─── TEXT TO READ

MOS devices are voltage driven, so that simple approach does not work. You really need to use two output pins on the MCU to separately control the NMOS and PMOS device, if you want also a high impedance state.
Before I bother to address the design issues you present, I want you to go back and reread the last couple of messages you posted and tell me exactly what circuit you have described. I only see described a pair of transistors with their B-E junctions connected directly to the power supply. I have no idea if you are talking about an emitter follower configuration or a common emitter configuration.
Either circuit has current gain as the transistor provides. So I have no idea how the MCU can limit the current in the LED. More likely the LED current is limited by the gain of the transistor. However, if you think the output capacitance of the MCU pin is limited the current to the transistor, whew! you have a lot to learn. BTW, what is the speed of your multiplexing? Is it above 100 MHz? The rise time of a typical I/O pin on an MCU is on the order of a few ns. So the multiplexer would have to be running seriously fast for the output capacitance to have any effect on it.
Have you tried reading some books on embedded system design? Or are you planning to learn it all on your own from first principles?
If you go back to the MOSFET parts, this circuit will work ok. The gate does not need current drive. When the MCU is not driving the gates can be pulled to the mid voltage point with a pair of resistors and you can pick MOSFETs with high enough threshold voltage that there will be no chance of either LED being on, as long as you use an emitter follower circuit. You do still need a current limiting resistor in the drain leg.
If you think all of this is unneeded, then please explain why the MCU I/O pin burned out when the LED didn't have a current limiting resistor? And no BS. Either figure it out so that you understand it and can explain it, or don't bother replying. The MCU is not burning out why you think it is.

──────
─── RECORDS

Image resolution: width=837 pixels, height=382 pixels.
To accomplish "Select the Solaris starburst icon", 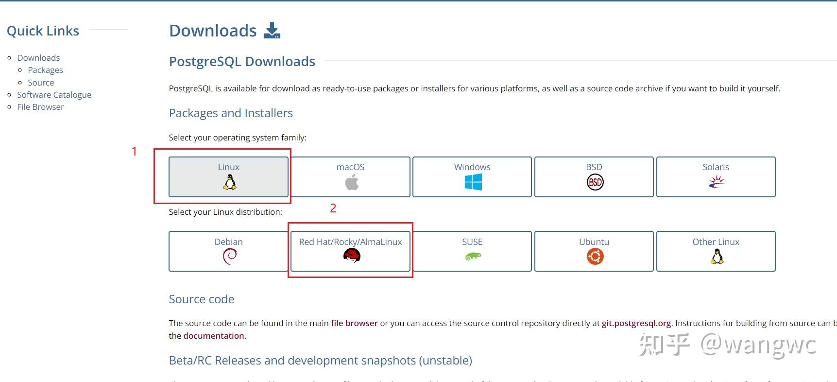I will click(x=717, y=182).
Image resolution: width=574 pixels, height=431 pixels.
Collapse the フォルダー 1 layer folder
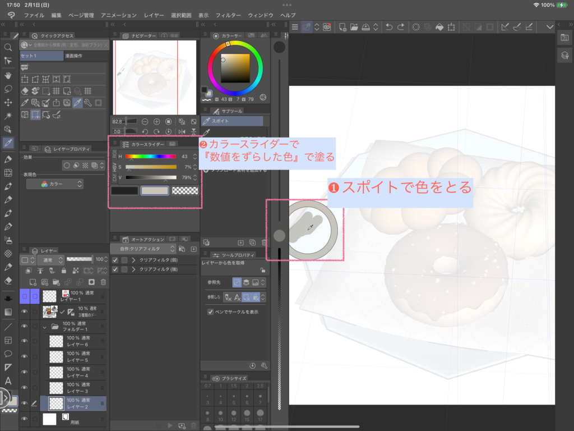pyautogui.click(x=45, y=327)
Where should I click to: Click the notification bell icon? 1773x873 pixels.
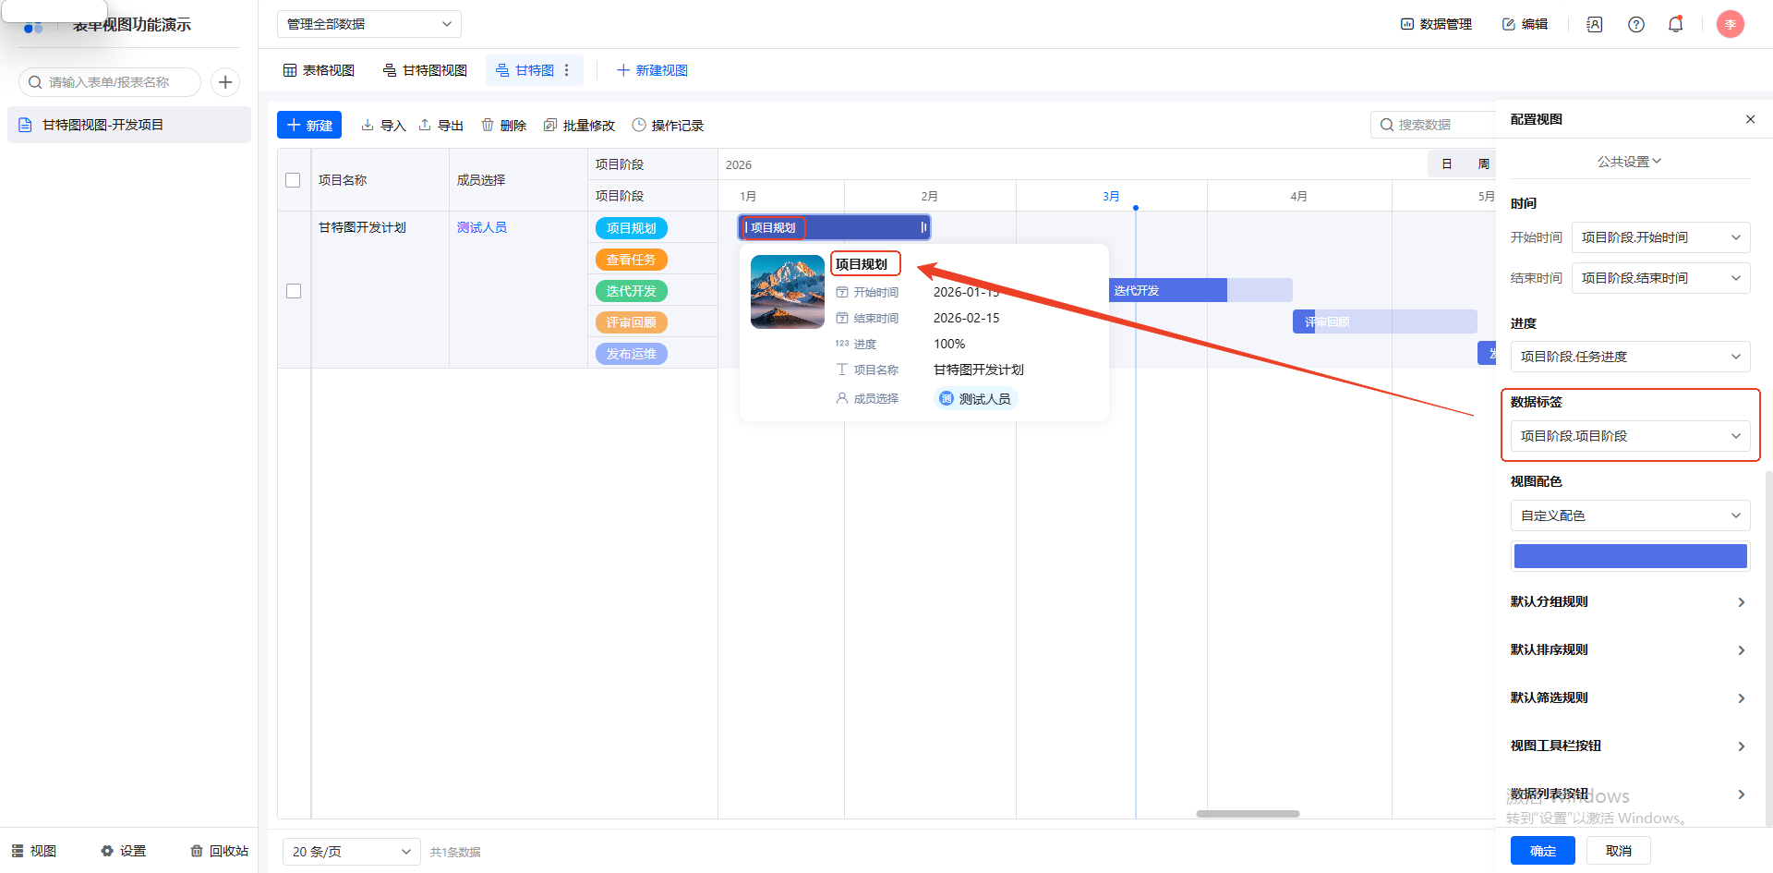coord(1675,24)
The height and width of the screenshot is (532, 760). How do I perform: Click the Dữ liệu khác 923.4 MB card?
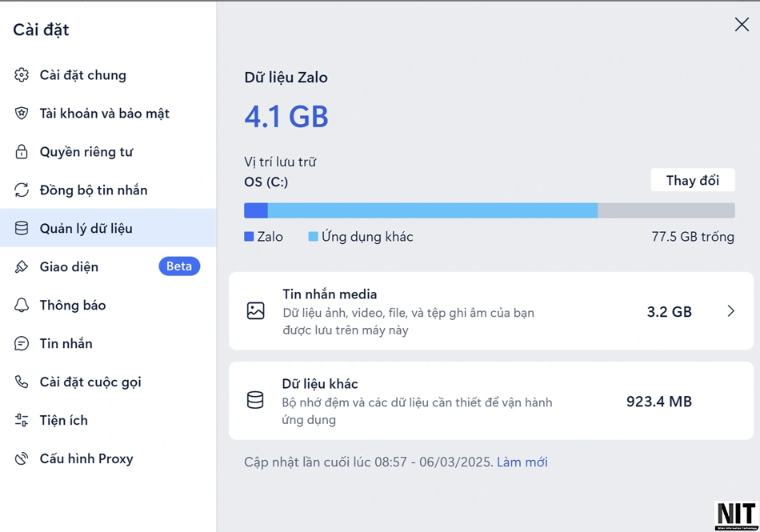491,401
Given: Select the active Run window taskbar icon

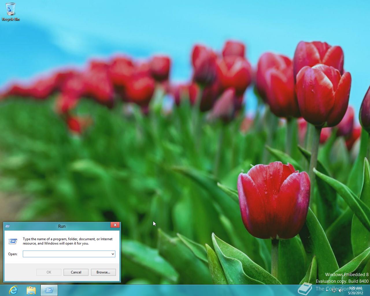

──────

▶ TASKS AND EXERCISES
• a. Copy the forum post on driving LEDs from an MCU, starting at "If you go back" and ending at "the drain leg.".
• b. Carry on the forum post about driving LEDs with transistors and MOSFETs from where it stops.
The listing was taken from a separate source and has no connection to the forum post.

▶ RESPONSE LIST
• a.
If you go back to the MOSFET parts, this circuit will work ok. The gate does not need current drive. When the MCU is not driving the gates can be pulled to the mid voltage point with a pair of resistors and you can pick MOSFETs with high enough threshold voltage that there will be no chance of either LED being on, as long as you use an emitter follower circuit. You do still need a current limiting resistor in the drain leg.

• b.
Decaff rickman, decaff. Tom=E1s is at least asking questions. I agree that a bit more thought about forward voltage drop etc. is in order. See the thread "Clock and Asynchronous Reset with just one pin". Tom=E1s would also be advised to study OHM's law. Rocky
I am trying to get him to see that he is ignoring a lot of principles of engineering. He doesn't seem to care about actually understanding how or why the circuit works, just that it works on his bench for a day. His latest thread talks about multiplexing LEDs with a 200:1 duty cycle. I guess he is going to pump 4 Amps into the LED for one microsecond to give the same light as 20 mA continuously.
Tom=E1s!!! Try learning something about what you are doing! You are just kludging a circuit that doesn't fail in the brief time you are testing. This is not at all the same as designing a circuit that works. One of the basic principles of engineering is that you *can't* prove that something works by testing it.
Sci.electronics.basic is the place for this type of questions.
And large and small signal transistor models, basic semiconductor theories, etc. Isn't that what he is in college for?
You forgot the keyboards and other stuffs. He want to drive everything in one pin. I guess later on he will patent it, so if by any chance somebody else try to market it. He will sue.
Agree, you can only prove something doesn't work by testing.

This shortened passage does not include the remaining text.